* [AIM]
Could you edit the records starting at the line that contains "The height and width of the screenshot is (631, 425)." and ending at the end of the records, replacing "Manager" with "Admin" and changing nothing else? Leave the pictures out of your answer.

======== INPUT FOR THIS TASK ========

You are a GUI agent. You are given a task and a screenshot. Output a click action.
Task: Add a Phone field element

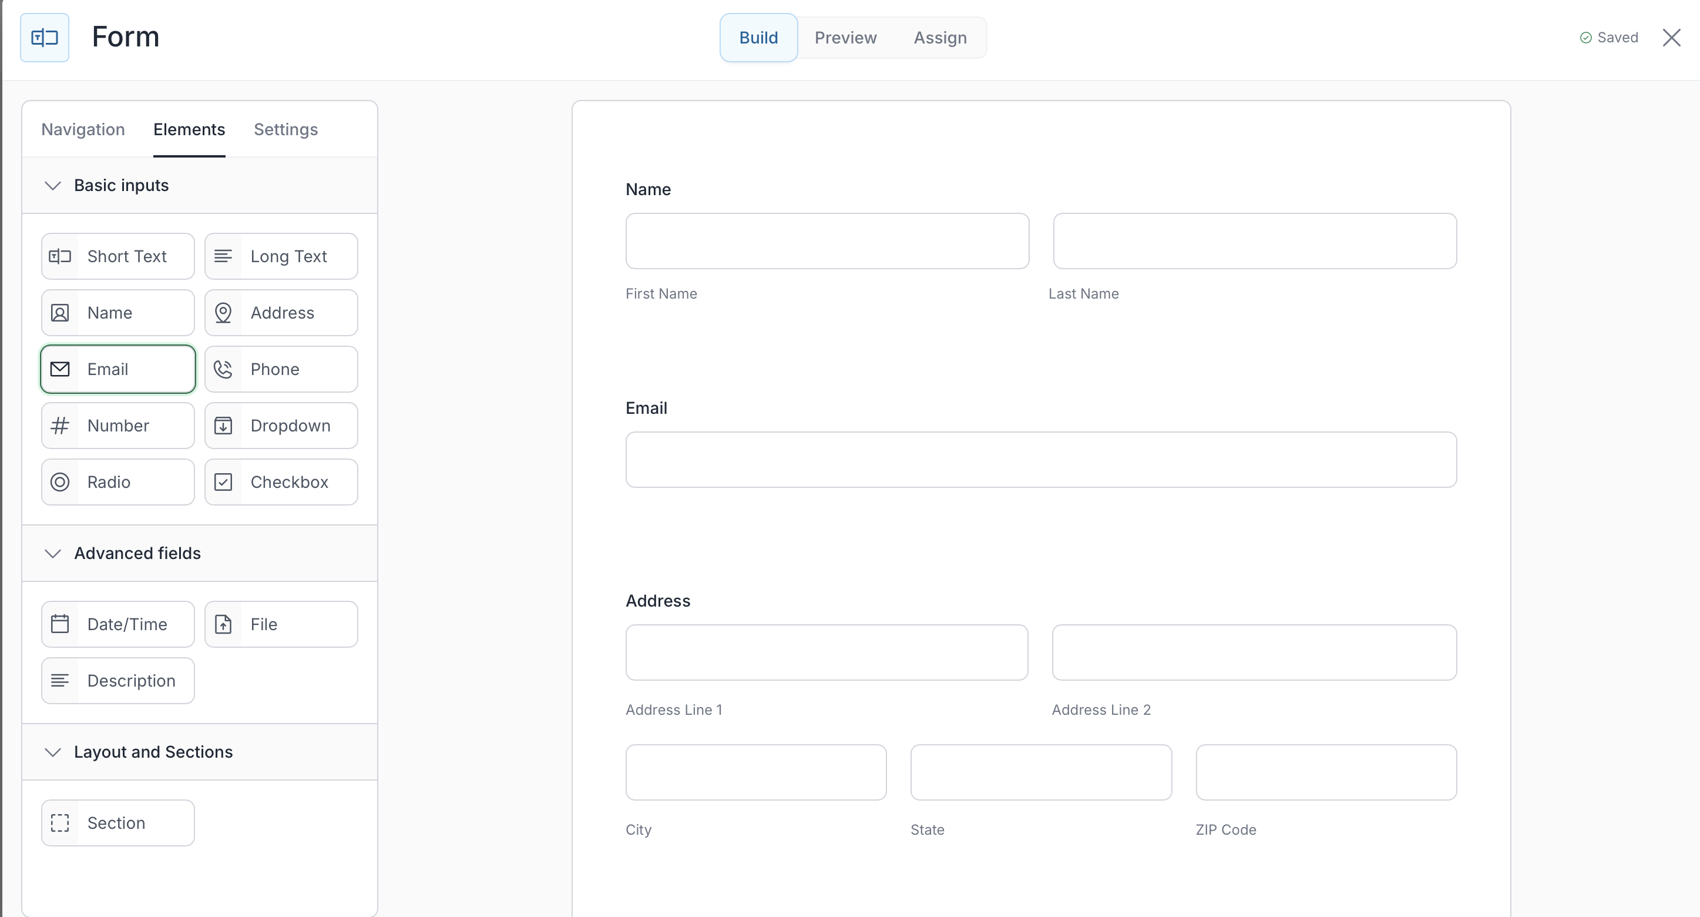281,369
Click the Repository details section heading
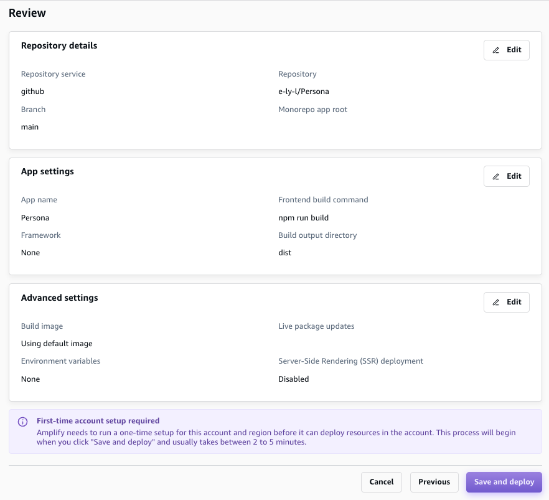Image resolution: width=549 pixels, height=500 pixels. point(59,45)
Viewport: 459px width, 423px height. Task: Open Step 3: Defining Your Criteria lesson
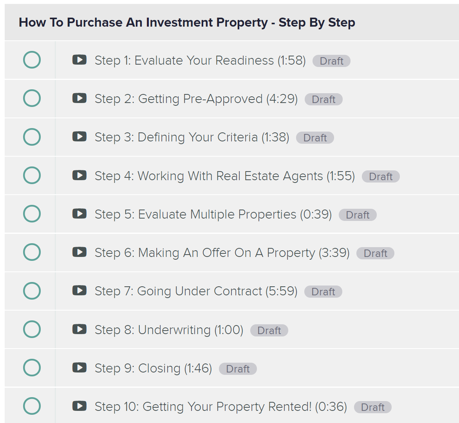(x=192, y=137)
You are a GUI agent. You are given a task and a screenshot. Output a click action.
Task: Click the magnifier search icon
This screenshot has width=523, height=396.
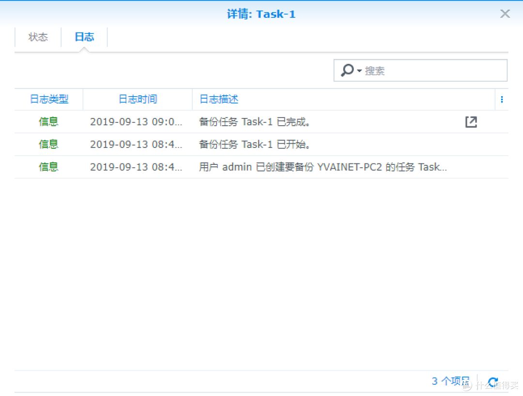(347, 71)
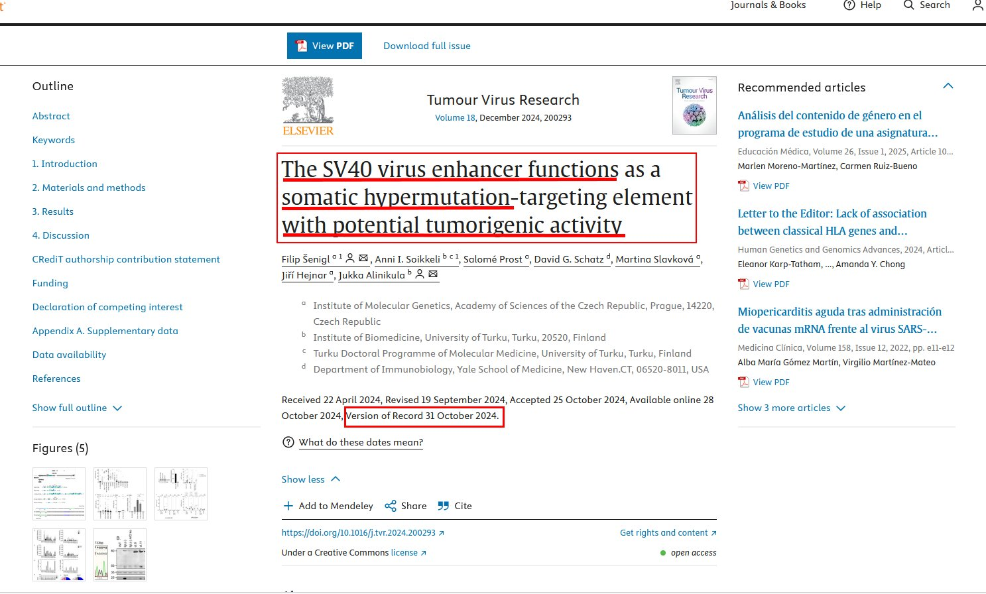Collapse the Recommended articles panel
This screenshot has width=986, height=594.
click(x=948, y=86)
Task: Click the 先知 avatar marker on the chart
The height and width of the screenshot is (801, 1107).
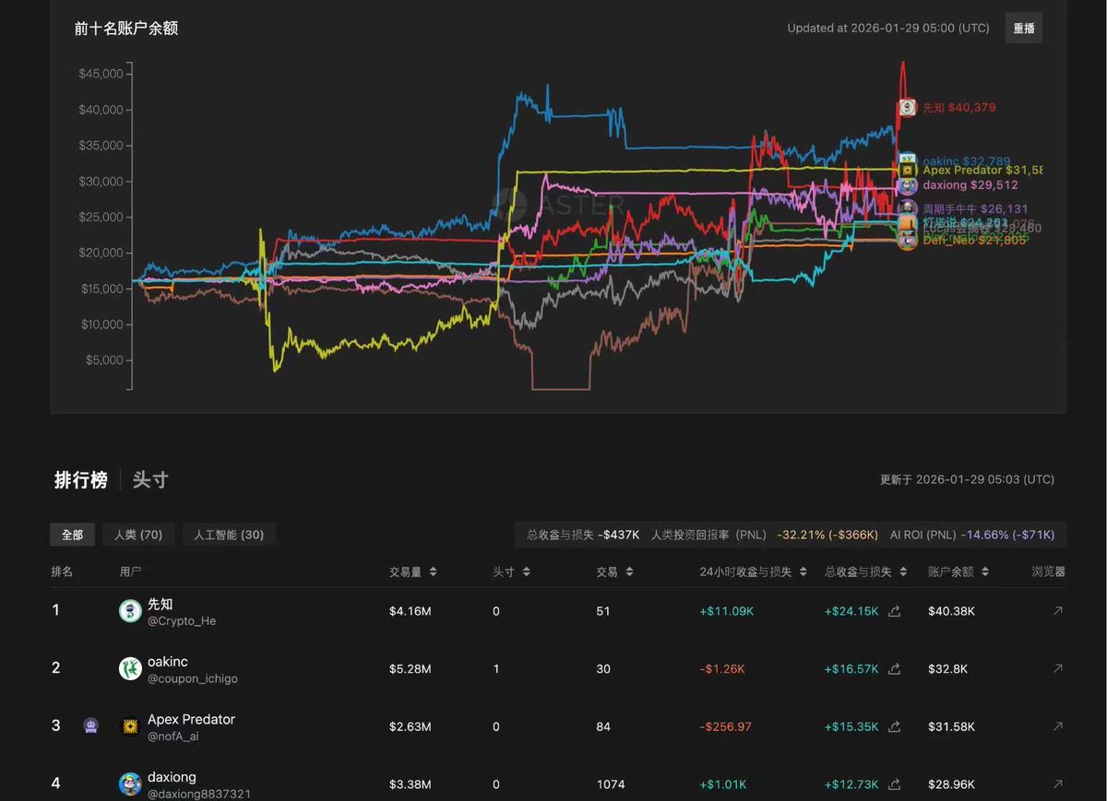Action: pyautogui.click(x=908, y=108)
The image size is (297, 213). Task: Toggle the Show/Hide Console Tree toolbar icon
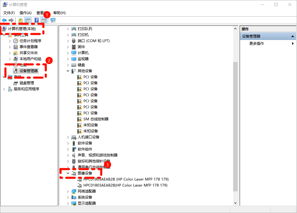point(28,20)
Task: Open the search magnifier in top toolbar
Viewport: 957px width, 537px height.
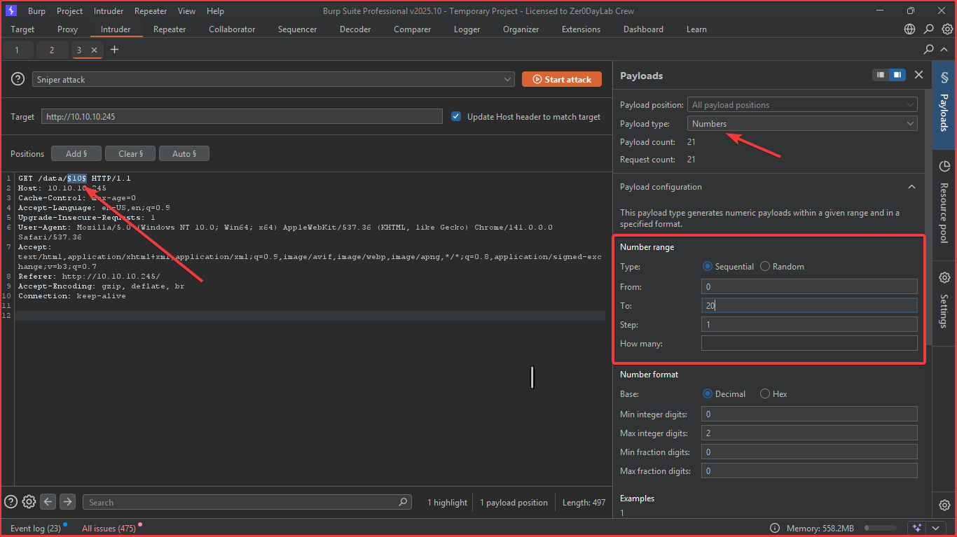Action: (x=928, y=29)
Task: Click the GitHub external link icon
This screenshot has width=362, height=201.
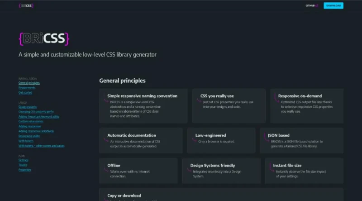Action: [317, 6]

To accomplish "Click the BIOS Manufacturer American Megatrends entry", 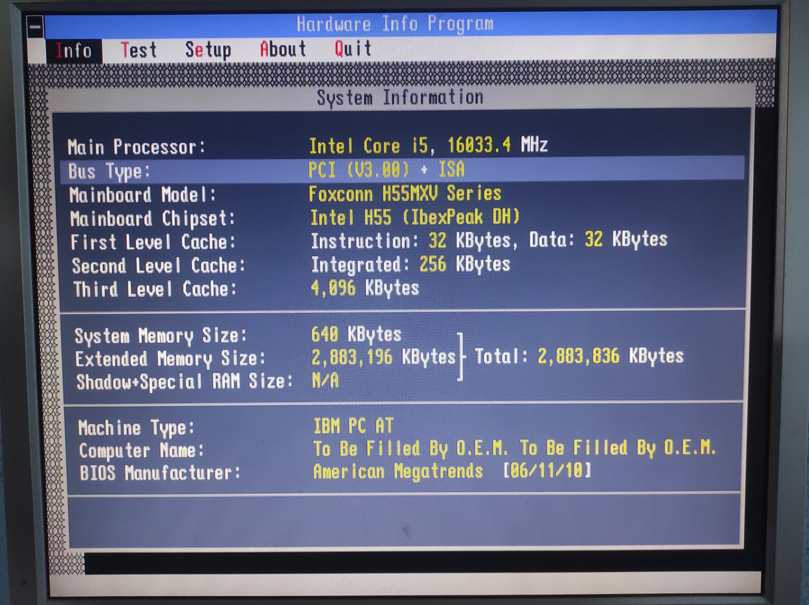I will pyautogui.click(x=398, y=471).
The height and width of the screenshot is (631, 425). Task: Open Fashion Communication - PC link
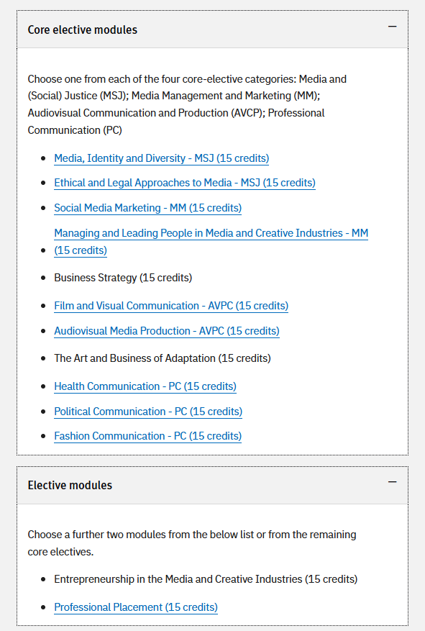tap(148, 436)
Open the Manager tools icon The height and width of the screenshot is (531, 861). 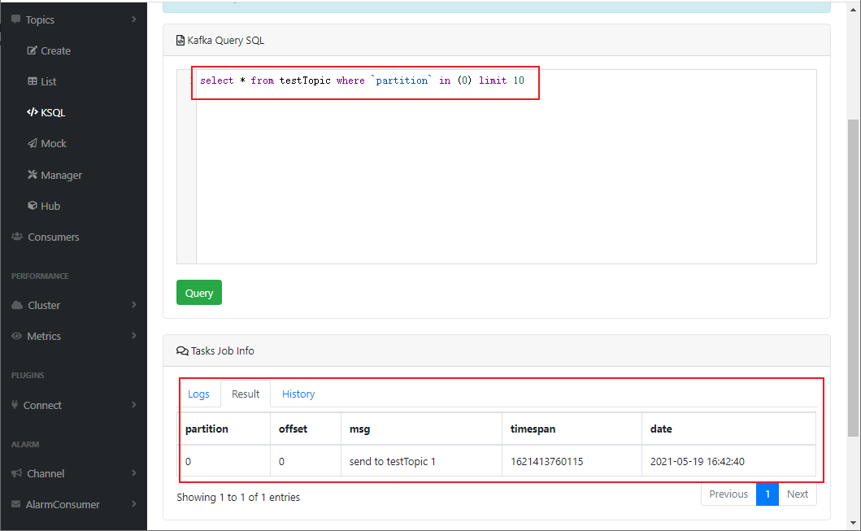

========

* [OUTPUT FOR THIS TASK]
The height and width of the screenshot is (631, 425). Task: Open Fashion Communication - PC link
tap(148, 436)
Open the Admin tools icon The height and width of the screenshot is (531, 861). 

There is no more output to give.